◆ **Task directions**:
Pictures aside, return all of the records exactly as they stand.
☆ ☆ ☆ ☆
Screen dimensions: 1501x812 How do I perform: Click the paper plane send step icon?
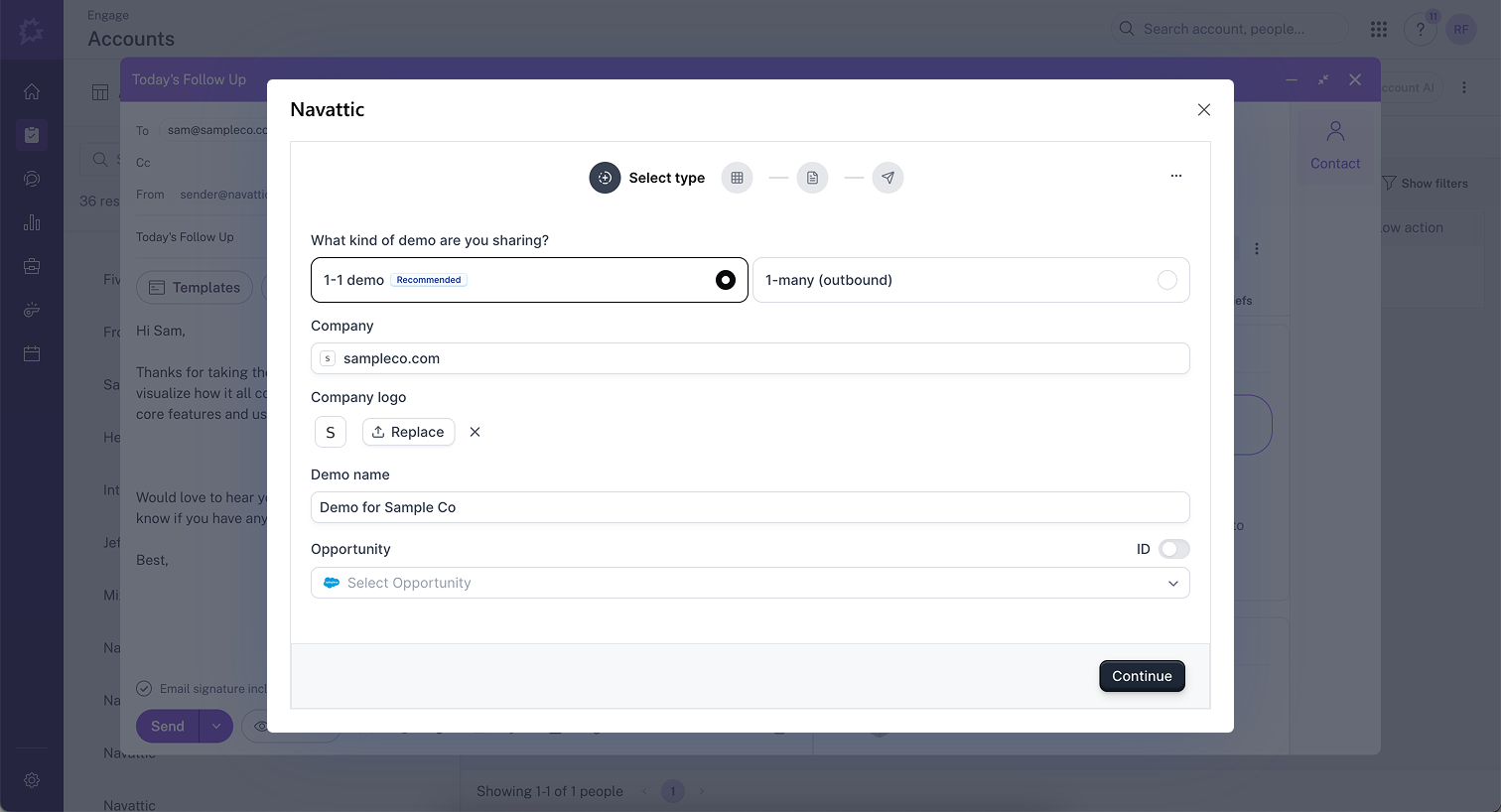pos(887,178)
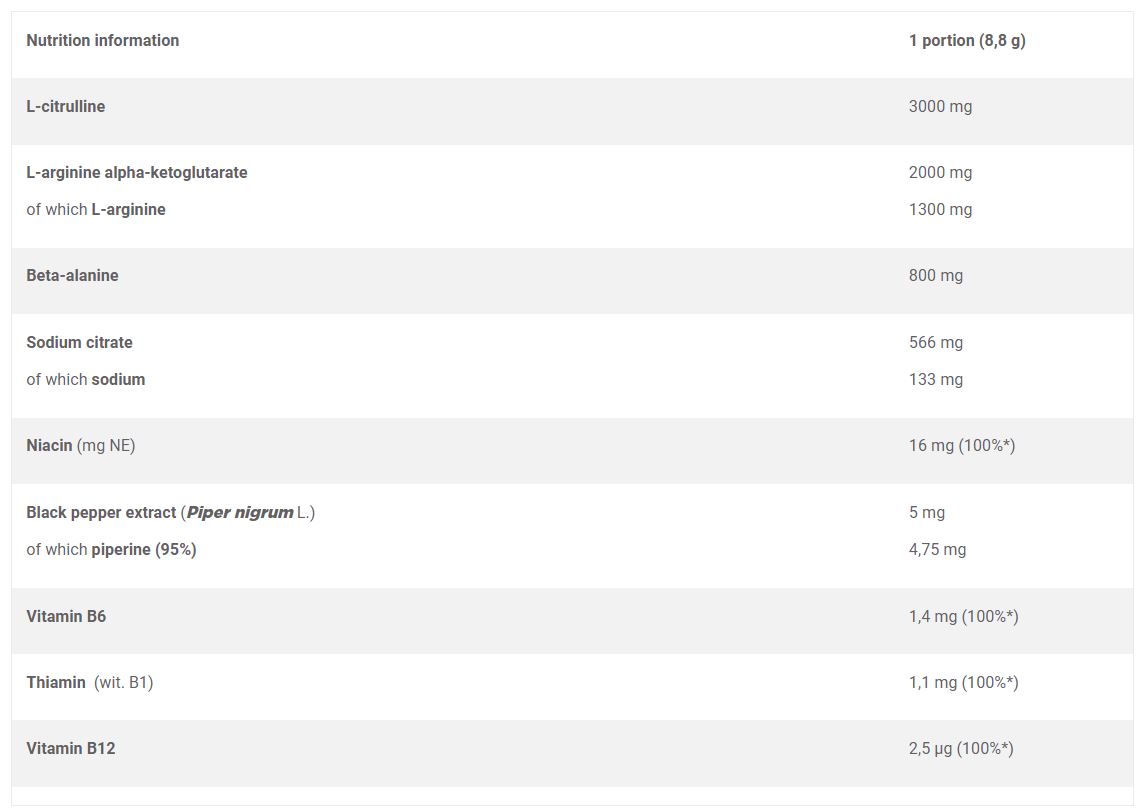This screenshot has width=1145, height=812.
Task: Click the Vitamin B6 row label
Action: 66,616
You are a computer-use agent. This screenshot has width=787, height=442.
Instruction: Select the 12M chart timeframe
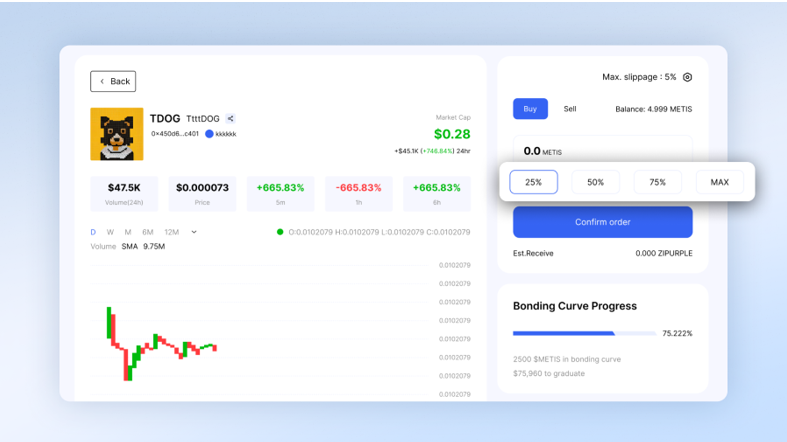[x=171, y=232]
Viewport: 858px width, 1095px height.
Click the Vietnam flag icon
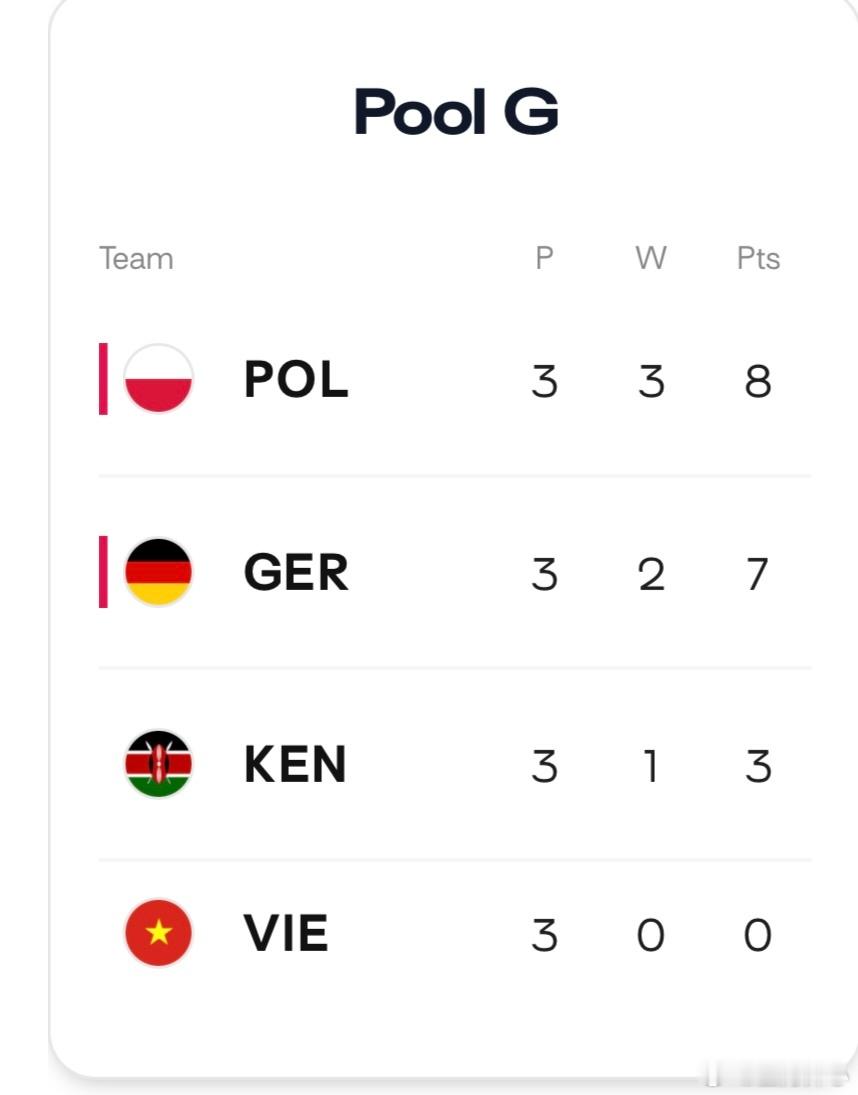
☆ ☆ ☆ ☆
◆ **Response**:
Screen dimensions: 1501x812 How do I perform: Click the paper plane send step icon?
pos(887,178)
This screenshot has width=1145, height=812.
Task: Click the Vitamin B6 row label
Action: 66,616
You are a computer-use agent. This screenshot has width=787, height=442.
Instruction: Select the 12M chart timeframe
[x=171, y=232]
Viewport: 858px width, 1095px height.
Click the Vietnam flag icon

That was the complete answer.